● THE PROBLEM
All lines after the one containing "The image size is (1264, 848)." are needed, along with that line itself. Please repeat them exactly through the end of the entries.

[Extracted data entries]
++++++++++

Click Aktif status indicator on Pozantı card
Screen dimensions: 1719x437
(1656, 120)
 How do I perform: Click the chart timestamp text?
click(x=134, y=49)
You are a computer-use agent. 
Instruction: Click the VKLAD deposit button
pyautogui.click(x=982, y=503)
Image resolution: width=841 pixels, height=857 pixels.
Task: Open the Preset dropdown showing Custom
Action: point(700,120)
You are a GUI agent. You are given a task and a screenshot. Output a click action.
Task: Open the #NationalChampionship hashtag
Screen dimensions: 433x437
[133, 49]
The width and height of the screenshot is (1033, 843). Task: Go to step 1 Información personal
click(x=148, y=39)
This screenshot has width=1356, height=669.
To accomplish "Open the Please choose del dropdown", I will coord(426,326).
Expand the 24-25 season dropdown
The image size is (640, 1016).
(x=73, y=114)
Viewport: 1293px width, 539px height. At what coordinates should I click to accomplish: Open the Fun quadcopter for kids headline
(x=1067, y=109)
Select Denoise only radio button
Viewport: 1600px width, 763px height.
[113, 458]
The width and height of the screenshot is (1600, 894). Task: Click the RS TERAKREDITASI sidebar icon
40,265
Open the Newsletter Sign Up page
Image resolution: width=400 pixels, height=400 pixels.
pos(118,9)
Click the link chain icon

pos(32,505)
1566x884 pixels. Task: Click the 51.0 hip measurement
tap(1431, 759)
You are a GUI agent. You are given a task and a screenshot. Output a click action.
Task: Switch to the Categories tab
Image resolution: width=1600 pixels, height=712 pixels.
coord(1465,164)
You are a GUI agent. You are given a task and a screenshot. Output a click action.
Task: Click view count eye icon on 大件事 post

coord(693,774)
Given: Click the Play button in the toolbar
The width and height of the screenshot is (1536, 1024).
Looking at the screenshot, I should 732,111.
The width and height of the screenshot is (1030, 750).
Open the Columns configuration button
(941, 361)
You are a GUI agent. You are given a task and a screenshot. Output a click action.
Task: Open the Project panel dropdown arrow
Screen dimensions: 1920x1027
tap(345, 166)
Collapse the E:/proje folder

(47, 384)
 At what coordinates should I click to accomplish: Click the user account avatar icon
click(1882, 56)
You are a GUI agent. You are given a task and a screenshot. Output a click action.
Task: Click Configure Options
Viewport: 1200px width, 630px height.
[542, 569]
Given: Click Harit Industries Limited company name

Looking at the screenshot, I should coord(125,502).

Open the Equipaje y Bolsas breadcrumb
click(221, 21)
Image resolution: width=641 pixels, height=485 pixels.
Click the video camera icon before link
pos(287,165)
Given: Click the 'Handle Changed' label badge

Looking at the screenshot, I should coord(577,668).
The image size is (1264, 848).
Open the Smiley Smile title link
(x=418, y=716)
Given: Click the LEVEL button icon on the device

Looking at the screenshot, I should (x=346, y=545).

++++++++++

● RESPONSE
The image size is (1264, 848).
Open the Smiley Smile title link
(x=418, y=716)
Given: Click the LEVEL button icon on the device

Looking at the screenshot, I should (x=346, y=545).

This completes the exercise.